Nowadays, speed training is all the rage in almost every sport. You can find “coaches” marketing weekend camps or group training at schools and parks everywhere. Because it’s so heavily marketed to teams and groups, you feel like you’ll be left in the dust if you don’t do it.
I think we can all agree that teaching the mechanics of running is essential for beginners because technique and form are necessary for achieving maximal speed. But with so much emphasis placed on getting faster, what is a parent or athlete to do?
In my opinion, “speed training” is the latest fad to squeeze money out of misinformed coaches, parents, and athletes. Some parents are usually torn between choosing to pay for speed training or strength training. Well, I’m pretty sure you can guess my answer to this dilemma! The biggest bang for your buck is achieved through strength training. The stronger you are, the more force you’ll be able to apply to the ground, which will make you faster.
To get faster, strength training is paramount because:
- Force = mass x acceleration
- Power = force x velocity
You’ll also get better triple extension (locking of the ankle, knee, and hip). We all want to develop more force and power, but what does triple extension have to do with all this? Without locking at the hip, knee, and ankle, maximal jumping and sprinting can’t be accomplished. Triple extension is the key to a faster athlete.
Let’s take a look at the NFL combine. The combine is made up of a series of tests—the 40-yard dash, vertical jump, broad jump, bench press, three-cone drill, and shuttle run. Five out of these six events are lower body dominant, and they test the athlete’s ability to explode from a static position to an all out sprint, jump, or lateral shuffle. Guys running a 40-yard dash under 4.25 seconds are very hard to come by. If you can achieve this type of speed at a combine, you can pretty much assure yourself a very lucrative contract. Tenths of a second can mean the difference between thousands or millions of dollars for certain athletes.
Each position player is looked at as a whole, but the hips and legs are highly scrutinized so separating yourself from the pack is very important. With that being said, quickness is brought about by explosive movements such as cleans, snatches, squats, deadlifts, tire flips, and other movements. I’m willing to bet that the guys who stand out on these tests put in a lot of time performing these types of lifts!
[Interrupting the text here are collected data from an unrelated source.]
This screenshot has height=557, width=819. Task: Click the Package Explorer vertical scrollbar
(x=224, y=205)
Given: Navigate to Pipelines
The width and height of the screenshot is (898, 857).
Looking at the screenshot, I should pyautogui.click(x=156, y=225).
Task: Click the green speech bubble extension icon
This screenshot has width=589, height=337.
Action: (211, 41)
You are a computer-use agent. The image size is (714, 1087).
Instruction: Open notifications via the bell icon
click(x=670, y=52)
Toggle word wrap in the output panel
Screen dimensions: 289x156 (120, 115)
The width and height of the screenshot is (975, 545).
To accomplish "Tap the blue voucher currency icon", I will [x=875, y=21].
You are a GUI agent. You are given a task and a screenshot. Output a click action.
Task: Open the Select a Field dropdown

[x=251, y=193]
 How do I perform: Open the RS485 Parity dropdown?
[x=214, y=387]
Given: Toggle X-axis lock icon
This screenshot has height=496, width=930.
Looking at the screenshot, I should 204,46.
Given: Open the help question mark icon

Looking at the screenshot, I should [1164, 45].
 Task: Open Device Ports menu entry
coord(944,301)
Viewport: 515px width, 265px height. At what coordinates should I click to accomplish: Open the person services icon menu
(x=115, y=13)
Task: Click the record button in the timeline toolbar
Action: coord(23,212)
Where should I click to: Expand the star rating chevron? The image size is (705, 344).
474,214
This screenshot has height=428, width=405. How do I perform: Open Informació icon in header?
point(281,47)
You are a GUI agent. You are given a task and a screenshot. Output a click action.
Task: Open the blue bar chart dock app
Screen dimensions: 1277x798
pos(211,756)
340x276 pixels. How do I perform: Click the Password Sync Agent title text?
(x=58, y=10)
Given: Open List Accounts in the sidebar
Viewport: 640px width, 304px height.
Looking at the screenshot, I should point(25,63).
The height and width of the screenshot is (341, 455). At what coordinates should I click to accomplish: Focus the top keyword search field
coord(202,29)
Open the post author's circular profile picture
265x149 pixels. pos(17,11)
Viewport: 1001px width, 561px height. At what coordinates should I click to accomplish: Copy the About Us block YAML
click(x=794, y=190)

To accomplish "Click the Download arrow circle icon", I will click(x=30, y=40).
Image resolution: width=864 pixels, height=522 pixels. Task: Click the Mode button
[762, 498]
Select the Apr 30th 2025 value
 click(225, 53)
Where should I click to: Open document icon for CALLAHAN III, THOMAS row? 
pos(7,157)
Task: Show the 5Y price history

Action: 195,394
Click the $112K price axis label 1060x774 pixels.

Take a look at a basketball player going up for a blocked shot or a slam dunk. He explodes off the ground by applying as much pressure as possible in order to get as high as possible. Triple extension is very important for all jumping movements. With a proper weight training program, athletes can increase their vertical jump and speed and decrease their chances of injury.
Most people wouldn’t think that swimmers need to lift weights let alone incorporate triple extension exercises. But they have to start somewhere and usually it’s on land. If they’re competing in the backstroke, they push away from the wall with an explosive jump. The weights don’t have to be heavy in order to increase the power derived from triple extension. Jumping or deadlifting with light weight can make a big difference in a swimmer’s starting strength.
Wrestlers definitely need to utilize strength training because they are constantly battling an opponent’s weight and strength. However, do they need to encompass triple extension exercises? Of course. They’re creating tremendous power and force with every throwing movement. For this, we use different types of cleans with dumbbells, kettlebells, and sandbags in order to strengthen their hips. The tremendous grip work involved is an added bonus of performing cleans.
Being a coach, my ultimate goal is to get my clients stronger and faster than their opponents. I teach them technique first, and as they improve, I increase the resistance and workload specific to the demands of their sport. Running around cones and ladders won’t increase their speed nearly as well as a quality strength training program. Time invested in a weight room will yield better results than running with a parachute strapped to your back. It doesn’t matter what surface they compete on—by achieving powerful triple extension through the ankle, knee, and hip, we can create explosive and powerful athletes!